Lancelot du Lac
Combat de Lancelot contre les automates
Centre de la France (Ahun), entre 1466 et 1470, atelier d'Evrard d'Espinques
Compilation arthurienne de Micheau Gonnot en trois volumes réalisée pour Jacques d'Armagnac, duc de Nemours
BnF, Manuscrits, Français 112 (1) fol. 78
© Bibliothèque nationale de France
Comment le Blanc Chevalier conquit la Joyeuse Garde, des grandes prouesses qu'il y fit, et comment une demoiselle remplaça son écu au cours du combat et lui en mit un autre au cou :
Il trouva une demoiselle en deuil qui lui raconta qu'on avait tué son ami au château du nom de la Douloureuse Garde (...) Cette forteresse avait deux paires de murs comportant chacun une porte. Et à chaque entrée, il fallait combattre dix chevaliers d'une façon très étrange.

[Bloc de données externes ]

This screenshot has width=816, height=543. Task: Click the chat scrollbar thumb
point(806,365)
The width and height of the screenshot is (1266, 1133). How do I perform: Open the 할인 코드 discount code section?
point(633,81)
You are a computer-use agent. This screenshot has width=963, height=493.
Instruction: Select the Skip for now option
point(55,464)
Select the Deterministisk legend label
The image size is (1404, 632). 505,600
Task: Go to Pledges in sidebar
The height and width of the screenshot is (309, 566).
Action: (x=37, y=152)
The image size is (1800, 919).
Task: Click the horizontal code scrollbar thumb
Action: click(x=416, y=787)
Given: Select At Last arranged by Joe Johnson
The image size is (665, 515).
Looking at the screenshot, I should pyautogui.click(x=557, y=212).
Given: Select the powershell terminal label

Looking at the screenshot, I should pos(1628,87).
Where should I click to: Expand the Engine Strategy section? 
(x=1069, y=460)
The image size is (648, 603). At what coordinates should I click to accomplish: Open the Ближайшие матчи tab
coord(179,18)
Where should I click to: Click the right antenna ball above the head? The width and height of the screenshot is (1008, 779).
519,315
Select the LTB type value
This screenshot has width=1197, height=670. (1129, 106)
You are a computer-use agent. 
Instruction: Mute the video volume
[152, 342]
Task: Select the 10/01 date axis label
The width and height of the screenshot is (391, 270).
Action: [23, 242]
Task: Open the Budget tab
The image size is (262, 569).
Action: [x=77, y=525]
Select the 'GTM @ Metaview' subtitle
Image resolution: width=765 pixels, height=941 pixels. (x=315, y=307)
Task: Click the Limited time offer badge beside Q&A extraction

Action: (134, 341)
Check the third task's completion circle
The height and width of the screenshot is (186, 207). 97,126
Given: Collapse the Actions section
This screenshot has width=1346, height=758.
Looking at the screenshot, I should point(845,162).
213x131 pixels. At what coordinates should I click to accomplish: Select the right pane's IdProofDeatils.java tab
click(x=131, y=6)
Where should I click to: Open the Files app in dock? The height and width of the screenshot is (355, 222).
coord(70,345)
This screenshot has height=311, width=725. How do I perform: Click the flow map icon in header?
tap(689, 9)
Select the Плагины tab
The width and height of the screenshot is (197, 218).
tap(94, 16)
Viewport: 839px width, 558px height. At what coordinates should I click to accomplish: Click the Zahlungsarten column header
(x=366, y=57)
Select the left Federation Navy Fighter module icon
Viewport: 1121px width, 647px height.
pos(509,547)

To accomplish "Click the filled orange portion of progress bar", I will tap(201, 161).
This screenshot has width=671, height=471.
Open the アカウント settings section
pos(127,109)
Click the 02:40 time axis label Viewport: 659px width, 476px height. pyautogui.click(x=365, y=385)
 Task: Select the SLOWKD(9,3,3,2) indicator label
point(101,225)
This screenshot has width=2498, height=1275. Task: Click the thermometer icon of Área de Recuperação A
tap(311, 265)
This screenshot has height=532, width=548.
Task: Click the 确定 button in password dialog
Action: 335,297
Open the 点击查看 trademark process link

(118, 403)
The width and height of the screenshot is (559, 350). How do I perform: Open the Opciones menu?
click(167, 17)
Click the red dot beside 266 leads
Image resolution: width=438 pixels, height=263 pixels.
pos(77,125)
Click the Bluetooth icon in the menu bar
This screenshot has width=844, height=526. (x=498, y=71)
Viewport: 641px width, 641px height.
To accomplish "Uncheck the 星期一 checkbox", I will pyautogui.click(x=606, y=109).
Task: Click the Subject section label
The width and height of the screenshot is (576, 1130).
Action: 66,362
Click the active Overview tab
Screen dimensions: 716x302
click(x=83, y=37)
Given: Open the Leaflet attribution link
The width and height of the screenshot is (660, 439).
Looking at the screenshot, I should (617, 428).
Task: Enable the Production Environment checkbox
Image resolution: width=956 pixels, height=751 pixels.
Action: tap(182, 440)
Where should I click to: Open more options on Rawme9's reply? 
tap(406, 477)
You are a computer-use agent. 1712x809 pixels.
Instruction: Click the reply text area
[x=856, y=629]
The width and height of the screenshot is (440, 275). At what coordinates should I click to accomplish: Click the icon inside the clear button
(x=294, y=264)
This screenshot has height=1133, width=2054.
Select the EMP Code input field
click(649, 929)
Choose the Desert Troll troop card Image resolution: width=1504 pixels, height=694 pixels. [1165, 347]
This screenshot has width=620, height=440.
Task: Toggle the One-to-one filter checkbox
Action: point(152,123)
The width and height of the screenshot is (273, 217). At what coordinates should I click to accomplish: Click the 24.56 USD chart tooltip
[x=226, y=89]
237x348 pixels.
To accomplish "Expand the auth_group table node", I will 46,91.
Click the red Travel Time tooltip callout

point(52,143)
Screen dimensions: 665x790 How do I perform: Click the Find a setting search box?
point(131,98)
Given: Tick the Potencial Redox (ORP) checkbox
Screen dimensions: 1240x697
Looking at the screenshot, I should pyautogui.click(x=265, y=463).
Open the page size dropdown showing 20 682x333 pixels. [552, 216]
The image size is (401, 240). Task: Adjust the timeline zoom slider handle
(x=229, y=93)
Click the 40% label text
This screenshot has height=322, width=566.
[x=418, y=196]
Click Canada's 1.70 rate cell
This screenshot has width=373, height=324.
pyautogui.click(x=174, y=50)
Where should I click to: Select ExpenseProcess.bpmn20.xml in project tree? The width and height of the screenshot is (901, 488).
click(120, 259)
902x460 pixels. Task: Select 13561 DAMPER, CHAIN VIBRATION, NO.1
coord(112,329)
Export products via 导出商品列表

On ne pouvait se contenter d'en blesser un seul, mais il fallait montrer une vaillance extraordinaire pour pouvoir les tuer tous les dix avant que les autres hommes du château n'attaquent à leur tour. Et sur la porte du mur le plus haut se trouvait un chevalier de cuivre, armé et monté sur un destrier de cuivre, tenant une grande hache entre ses deux mains. D'après l'enchantement, le château ne tomberait jamais tant que ce chevalier tiendrait debout. Mais dès que le chevalier qui devait conquérir la forteresse entrerait dans la première enceinte et regarderait l'homme de cuivre, celui-ci s'écroulerait immédiatement.